# Start of Selection

My noble friend Lord Swinton has said that the cases dealt with by the other forms of statutory inquiry are all important matters. I agree with that. But it was in order to deal with important matters—I stress that point—that were 472 not covered by statutory procedures that this procedure was initiated thirty-eight years ago, and I think that we all agree—every one who has spoken and I certainly agree—that this procedure should be confined to matters of at least equal importance to any of the other instances mentioned. After the true facts have been found and stated it may be necessary to stigmatise conduct which, although not a criminal offence or a civil wrong, falls short of the requisite standards of our public life. It may be necessary to kill harmful rumours which are found to be unjustified. It may be necessary—and this I am sure was very much in the minds of the Government who introduced this measure—to restore public confidence in public conduct and administration. These ends may well be of such importance to the life of the nation as to justify means which inflict hardship on individuals.
It is further argued—I do not think it is so important—that comparisons between the tribunal procedure and the procedure of our criminal courts are inapt, because the question whether a criminal offence has been committed is not the criterion by which standards of integrity in public life or of persons in public service should be settled. The noble Lord, Lord Greenhill. made the interesting suggestion as to ad hoc tribunals. The difficulty is that at the moment if one appoints an ad hoc tribunal it has no powers to compel the attendance of witnesses, and we have had the experience of setting up an ad hoc tribunal and then the witnesses refusing to come. So it would be necessary to pass a special Act on each occasion which would really have the same effect as the present Act. I think that that is the answer to the most interesting point which the noble Lord raised.
May I pass to the criticisms? The first criticism in point of time that is advanced is that the preliminary proceedings in Parliament may create an initial prejudice and indeed that the procedure may be set in motion by irresponsible allegations protected by Parliamentary privilege. We must bear in mind that two of the primary duties of Members of the House of Commons are to give voice to the grievances of their constituents and to criticise shortcomings in the government and administration of this 473 country. If these are emasculated, Parliamentary responsibility becomes a hollow sham. There is, therefore, no remedy for this first criticism except a high sense of responsibility among Parliamentarians and the constant reminder that the privilege of free speech involves the checking by Parliament itself of its abuse.

# End of Selection
# Start of Given information

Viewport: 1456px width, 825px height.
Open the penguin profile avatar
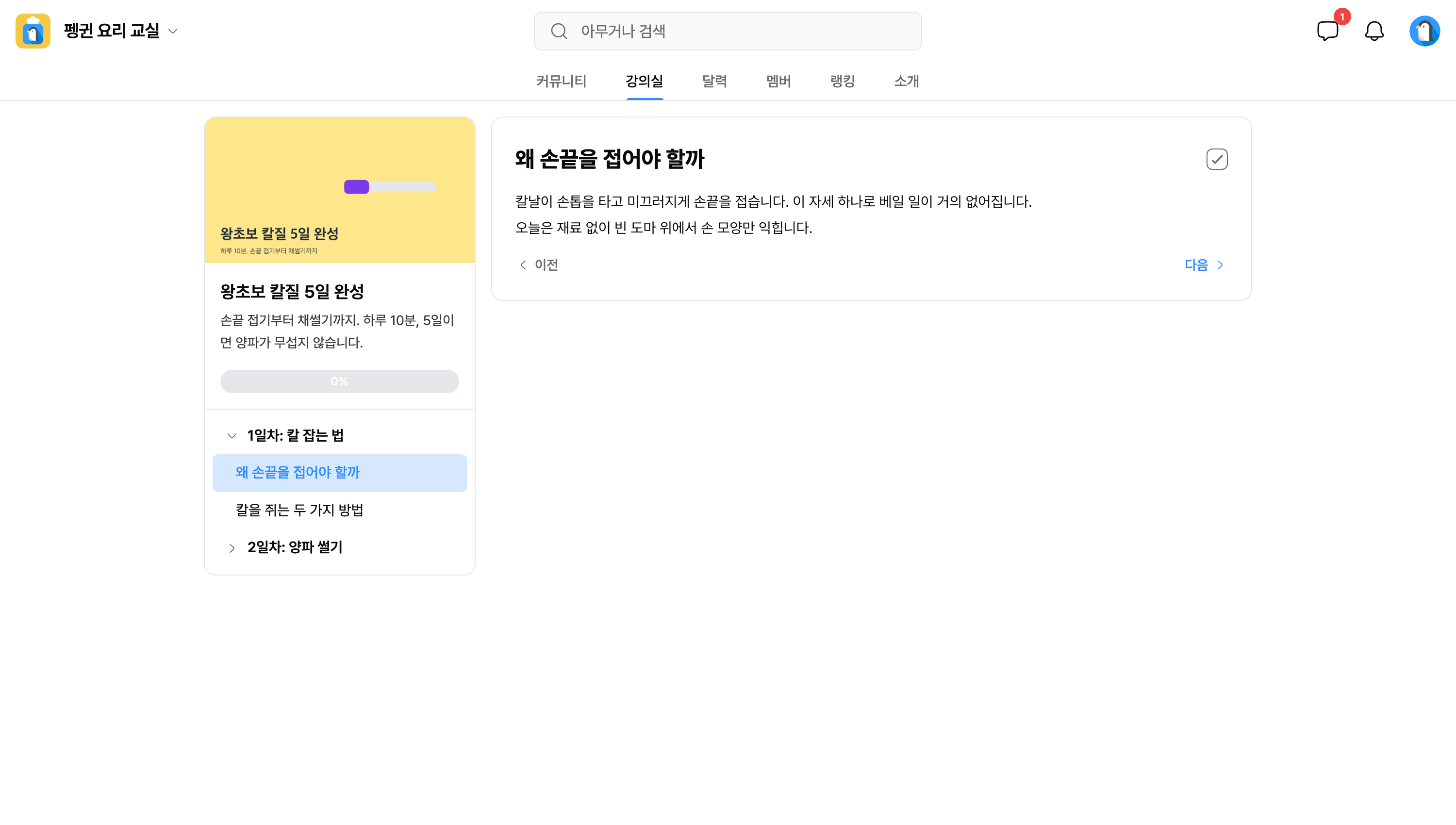click(x=1424, y=31)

# End of Given information

*Goal 1:*
In the speech on tribunals of inquiry, how long ago was this procedure initiated?
*Goal 2:*
Copy the speech on tribunals of inquiry from "May I pass to" to "of its abuse.".
*Goal 3:*
Carry on the speech on tribunals of inquiry from its final sentence.

*Expected output 1:*
Thirty-eight years ago.

*Expected output 2:*
May I pass to the criticisms? The first criticism in point of time that is advanced is that the preliminary proceedings in Parliament may create an initial prejudice and indeed that the procedure may be set in motion by irresponsible allegations protected by Parliamentary privilege. We must bear in mind that two of the primary duties of Members of the House of Commons are to give voice to the grievances of their constituents and to criticise shortcomings in the government and administration of this 473 country. If these are emasculated, Parliamentary responsibility becomes a hollow sham. There is, therefore, no remedy for this first criticism except a high sense of responsibility among Parliamentarians and the constant reminder that the privilege of free speech involves the checking by Parliament itself of its abuse.

*Expected output 3:*
Now I come to the criticism that the inquisitorial nature of the procedure is inherently unfair. I have often said that it is a tribute to the power and influence of the English Common Law and its quality of preferring justice even to truth that the inquisitorial system is so disliked in England. No one in this country is happy unless he has anything that is alleged against him precisely formulated and a clear indication given to him of the evidence upon which it is based. Moreover, he does not care for a tribunal which adopts the active role of investigator and adjudicator combined, as opposed to the limited and judicial role of our judges, which is to adjudicate on allegations made by others rather than to carry out investigations of their own.
But how, then, are we to cope with our problem of unascertained, indeed unknown, facts, the ascertainment and the knowledge of which is essential to the interests of the country? I waited with interest to see whether the noble Earl, Lord Airlie would give us his solution to this problem. I do not blame him for not giving it. He is one of those who helps to put a Government in office and he puts the problem to the Government. But I say that here is a problem that must be tackled. Unless you have some procedure for dealing with any unascertained and unknown facts, the whole framework of Government will suffer.
Now may I make my suggestions? I respectfully suggest that it will help if the Tribunal when it has to consider complicated matters, bears in mind two points and has two objectives: first, to get clear what actually happened; secondly, as soon as it appears possible that responsibility may rest on a particular person, to secure that this person should have an opportunity of dealing with any point—I repeat, any point—which may be thought to tell against him. I think we can say that as the procedure has been tried and improved—it has been tried some dozen times in the past 474 thirty-eight years—the importance of this second objective has been more clearly recognised, and greater efforts have been made to ensure that there can be no misapprehension in the mind of the person involved as to the points of importance in the case. I admit, and I affirm, that this must depend on the skill, experience and, above all, on the patience of the members of the Tribunal. Further, it has often been said, and it has been repeated in the debate to-day by my noble friend Lord Swinton and by others, that Parliament should not press for, nor should the Government grant, an inquiry of this kind when a remedy for the complainant is open in the ordinary courts.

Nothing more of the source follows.